The Corner

Libya Fails an Important Test

Yesterday, Libya failed a critical litmus test on freedom when it blocked exiled Libyan Jew David Gerbi in his attempt to reopen Tripoli’s synagogue and forced him to flee the country. This ugly episode sheds light on an uncomfortable reality: Libya, for millennia the home of a large Jewish population, is a country now completely devoid of its ancient Jewish population, and, despite the democracy revolution, it appears determined to keep things that way.

Gerbi, whose family fled to Rome in 1967, is a 56-year-old psychologist who has spent a lifetime working to preserve Libyan Jewish identity in the diaspora. Last summer, Gerbi traveled to Libya to help treat rebels with post-traumatic stress disorder. His efforts were welcomed by the National Transitional Council. In early October, he returned to Libya to reopen the Dar Bishi synagogue — one of the few not demolished or put to other use. Gerbi believed the time was right for reconciliation between Libya and its Jewish diaspora and that, having earned the trust of the revolutionaries, he was the right man to take the first step.

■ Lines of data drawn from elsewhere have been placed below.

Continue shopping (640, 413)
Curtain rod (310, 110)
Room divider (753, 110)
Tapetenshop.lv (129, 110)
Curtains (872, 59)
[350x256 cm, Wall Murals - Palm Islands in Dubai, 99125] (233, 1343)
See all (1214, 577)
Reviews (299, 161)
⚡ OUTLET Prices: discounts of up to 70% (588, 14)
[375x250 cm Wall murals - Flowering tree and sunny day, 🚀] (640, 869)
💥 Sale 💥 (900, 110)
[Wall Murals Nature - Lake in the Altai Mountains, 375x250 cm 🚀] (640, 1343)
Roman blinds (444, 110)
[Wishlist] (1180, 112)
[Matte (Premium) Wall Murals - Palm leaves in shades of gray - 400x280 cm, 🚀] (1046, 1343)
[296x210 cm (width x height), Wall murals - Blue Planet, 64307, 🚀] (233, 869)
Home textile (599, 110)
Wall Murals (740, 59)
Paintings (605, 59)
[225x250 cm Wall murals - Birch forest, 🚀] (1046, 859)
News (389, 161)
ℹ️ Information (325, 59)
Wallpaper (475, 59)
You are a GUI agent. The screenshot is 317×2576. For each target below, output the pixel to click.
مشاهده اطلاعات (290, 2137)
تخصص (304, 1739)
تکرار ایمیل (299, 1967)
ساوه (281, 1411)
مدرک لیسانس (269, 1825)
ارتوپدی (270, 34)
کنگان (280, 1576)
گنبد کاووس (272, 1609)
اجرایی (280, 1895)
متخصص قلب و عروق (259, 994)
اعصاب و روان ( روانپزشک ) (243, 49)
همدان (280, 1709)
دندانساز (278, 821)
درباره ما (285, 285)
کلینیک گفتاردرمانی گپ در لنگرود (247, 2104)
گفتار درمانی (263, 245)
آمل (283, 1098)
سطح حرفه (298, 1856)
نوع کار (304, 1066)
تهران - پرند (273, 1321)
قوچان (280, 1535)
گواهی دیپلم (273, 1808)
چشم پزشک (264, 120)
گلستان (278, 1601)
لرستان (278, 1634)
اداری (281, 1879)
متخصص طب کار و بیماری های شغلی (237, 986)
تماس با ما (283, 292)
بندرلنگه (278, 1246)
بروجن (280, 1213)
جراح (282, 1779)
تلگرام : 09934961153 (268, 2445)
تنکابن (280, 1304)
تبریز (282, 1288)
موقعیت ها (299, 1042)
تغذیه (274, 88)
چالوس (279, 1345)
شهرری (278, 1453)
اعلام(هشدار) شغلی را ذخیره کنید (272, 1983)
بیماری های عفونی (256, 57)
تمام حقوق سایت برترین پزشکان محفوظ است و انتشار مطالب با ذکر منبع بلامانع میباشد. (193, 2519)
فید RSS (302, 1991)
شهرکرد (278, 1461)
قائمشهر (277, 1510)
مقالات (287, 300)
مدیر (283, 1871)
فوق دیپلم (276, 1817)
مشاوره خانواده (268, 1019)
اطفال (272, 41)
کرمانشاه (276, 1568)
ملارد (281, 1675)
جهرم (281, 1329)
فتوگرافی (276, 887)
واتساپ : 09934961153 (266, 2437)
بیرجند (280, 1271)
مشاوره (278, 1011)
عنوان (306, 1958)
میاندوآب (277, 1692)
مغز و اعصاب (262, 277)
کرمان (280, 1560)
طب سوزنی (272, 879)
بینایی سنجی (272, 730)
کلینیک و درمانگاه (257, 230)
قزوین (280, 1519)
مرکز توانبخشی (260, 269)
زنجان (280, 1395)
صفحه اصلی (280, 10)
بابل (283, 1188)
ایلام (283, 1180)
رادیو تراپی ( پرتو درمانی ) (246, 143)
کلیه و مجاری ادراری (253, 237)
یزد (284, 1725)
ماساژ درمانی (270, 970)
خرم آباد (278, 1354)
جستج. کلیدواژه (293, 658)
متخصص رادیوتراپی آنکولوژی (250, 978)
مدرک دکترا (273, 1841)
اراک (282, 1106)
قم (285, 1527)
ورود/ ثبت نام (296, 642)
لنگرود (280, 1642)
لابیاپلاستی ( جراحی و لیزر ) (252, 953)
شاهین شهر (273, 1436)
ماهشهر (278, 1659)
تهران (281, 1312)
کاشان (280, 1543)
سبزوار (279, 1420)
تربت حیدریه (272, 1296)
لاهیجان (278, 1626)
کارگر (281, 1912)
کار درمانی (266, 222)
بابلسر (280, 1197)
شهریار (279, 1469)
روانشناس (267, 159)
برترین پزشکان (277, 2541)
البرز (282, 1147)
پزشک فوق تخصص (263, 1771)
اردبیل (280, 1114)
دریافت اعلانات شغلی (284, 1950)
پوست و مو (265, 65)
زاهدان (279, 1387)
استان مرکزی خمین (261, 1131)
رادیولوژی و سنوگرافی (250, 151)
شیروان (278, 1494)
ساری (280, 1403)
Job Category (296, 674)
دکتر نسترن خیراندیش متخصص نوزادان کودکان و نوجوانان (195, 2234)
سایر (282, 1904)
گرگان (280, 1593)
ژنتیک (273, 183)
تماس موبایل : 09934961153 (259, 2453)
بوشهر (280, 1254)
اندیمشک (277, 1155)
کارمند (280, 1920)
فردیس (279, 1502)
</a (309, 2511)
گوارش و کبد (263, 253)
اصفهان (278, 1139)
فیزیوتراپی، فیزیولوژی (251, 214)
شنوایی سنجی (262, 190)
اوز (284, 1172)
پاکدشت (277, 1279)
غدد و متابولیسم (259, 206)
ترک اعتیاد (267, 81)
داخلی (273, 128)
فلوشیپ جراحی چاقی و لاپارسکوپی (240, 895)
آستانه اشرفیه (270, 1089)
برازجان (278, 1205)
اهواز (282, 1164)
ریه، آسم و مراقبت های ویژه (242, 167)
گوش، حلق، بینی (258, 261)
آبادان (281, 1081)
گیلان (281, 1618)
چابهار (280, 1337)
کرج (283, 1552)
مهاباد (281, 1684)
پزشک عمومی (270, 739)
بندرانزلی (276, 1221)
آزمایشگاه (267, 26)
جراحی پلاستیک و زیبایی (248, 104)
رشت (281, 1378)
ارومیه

He was mistaken. Threatened as soon as he attempted to clean out the synagogue, Gerbi quickly became the object of mass protests. On the eve of Yom Kippur, demonstrations broke out in Tripoli, as well as the former revolutionary stronghold of Benghazi. Over the weekend, an angry mob stormed Gerbi’s hotel, demanding his immediate deportation. Despite assurances that it would resolve the situation, the National Transitional Council stepped aside. On Monday, Gerbi gave up and left.

Libya’s quest for freedom this Arab Spring does not apparently extend to religious freedom or even mere tolerance of Jews. The reason lies in the state-supported anti-Semitism that became a dominant national ideology in post-independence Libya and was institutionalized under Qaddafi. At its base is the pernicious conflation of the actions of the state of Israel with Libya’s Jews, a people with roots in that area stretching back long before the arrival of Islam and Arabic culture. Despite coexisting peacefully with the non-Jewish population for over two thousand years, Libyan Jews have come to be viewed by their former fellow countrymen as necessarily Zionist and thus inherently subversive.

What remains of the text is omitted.